◆ PROBLEM REQUIREMENTS:
Please say how many lines in the records below contain the word "every", giving the number alone.

Screenshot grounding data:
━━━━━━━━

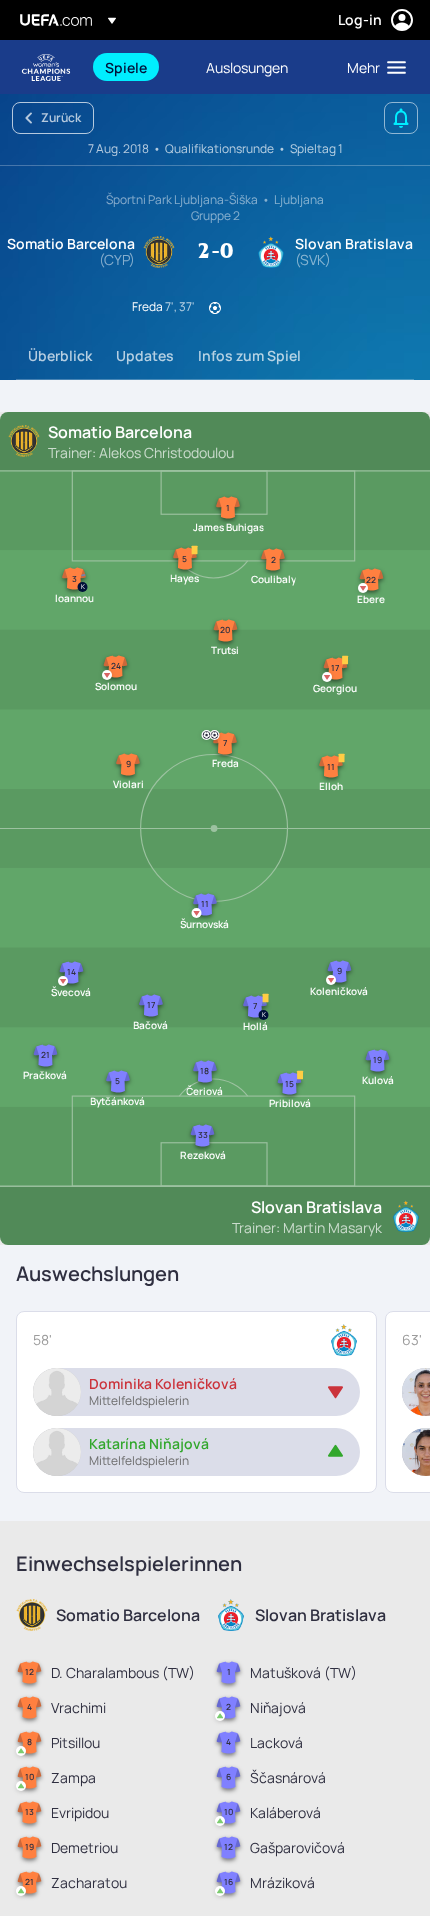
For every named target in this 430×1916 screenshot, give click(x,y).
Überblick (60, 355)
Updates (145, 355)
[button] (372, 67)
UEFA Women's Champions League (46, 67)
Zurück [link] (61, 117)
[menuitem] (138, 67)
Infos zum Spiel (249, 355)
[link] (126, 67)
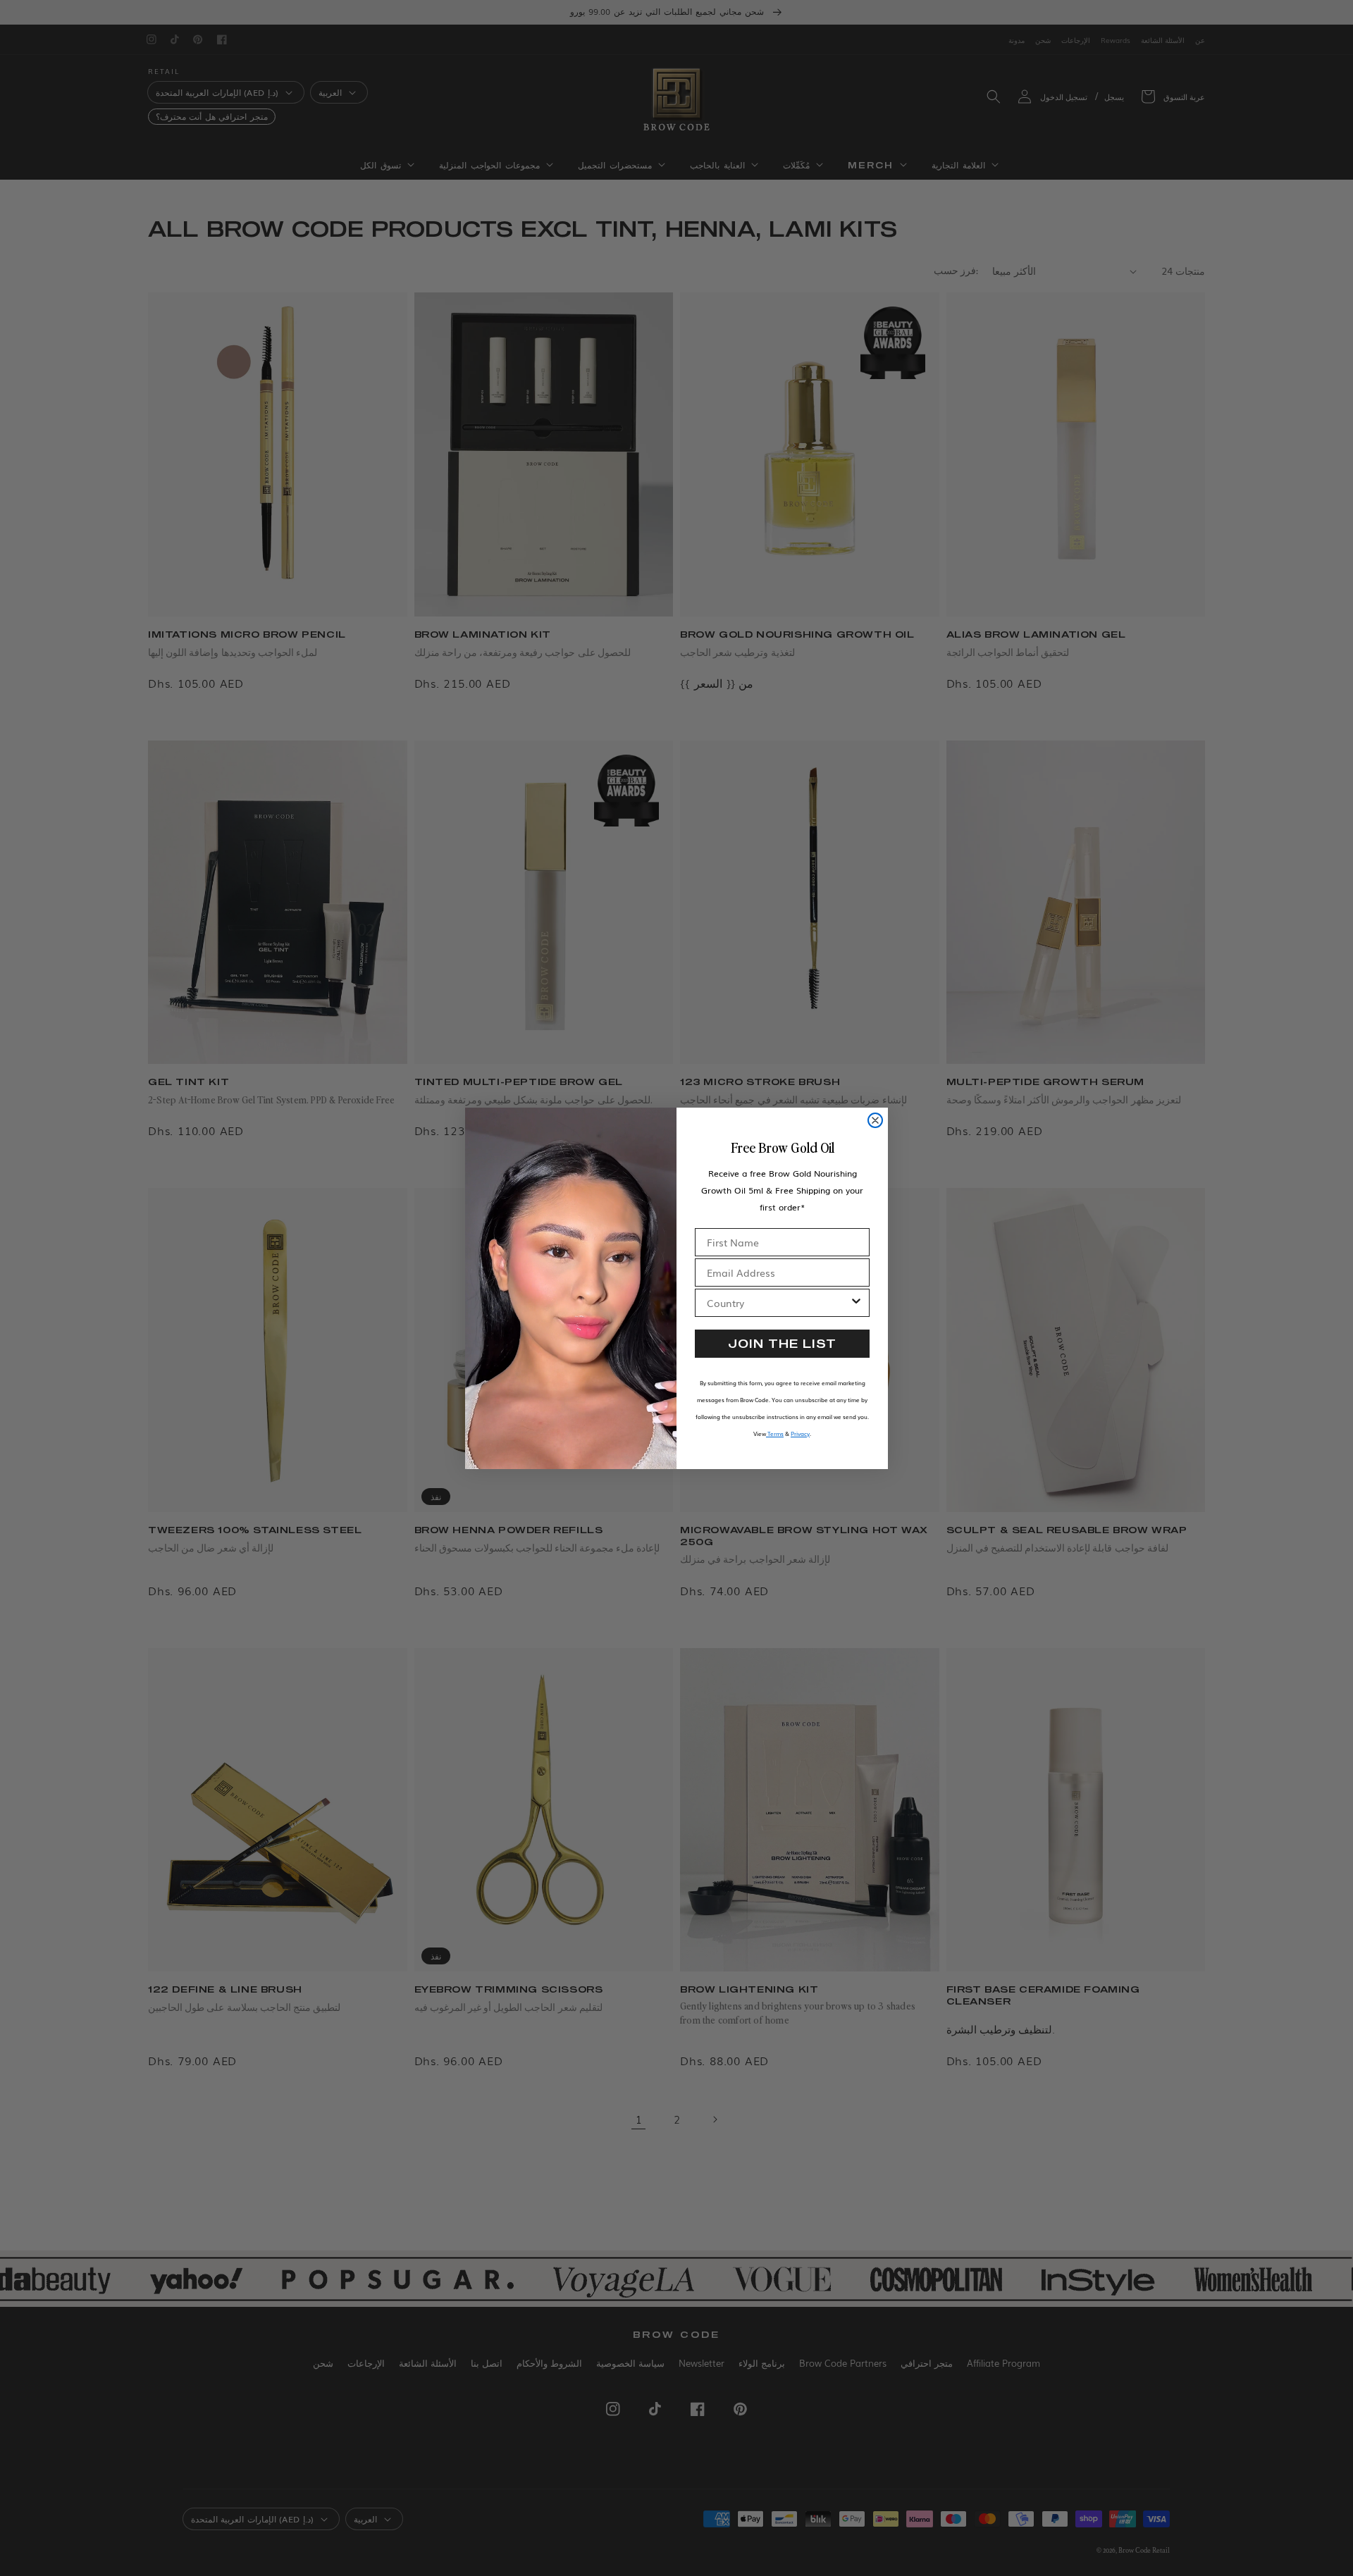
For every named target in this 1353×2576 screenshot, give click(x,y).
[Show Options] (856, 1302)
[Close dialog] (875, 1120)
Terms (775, 1433)
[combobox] (778, 1302)
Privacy (800, 1433)
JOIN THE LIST (782, 1343)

━━━━━━━━

◆ THE COMPLETED TASK:
2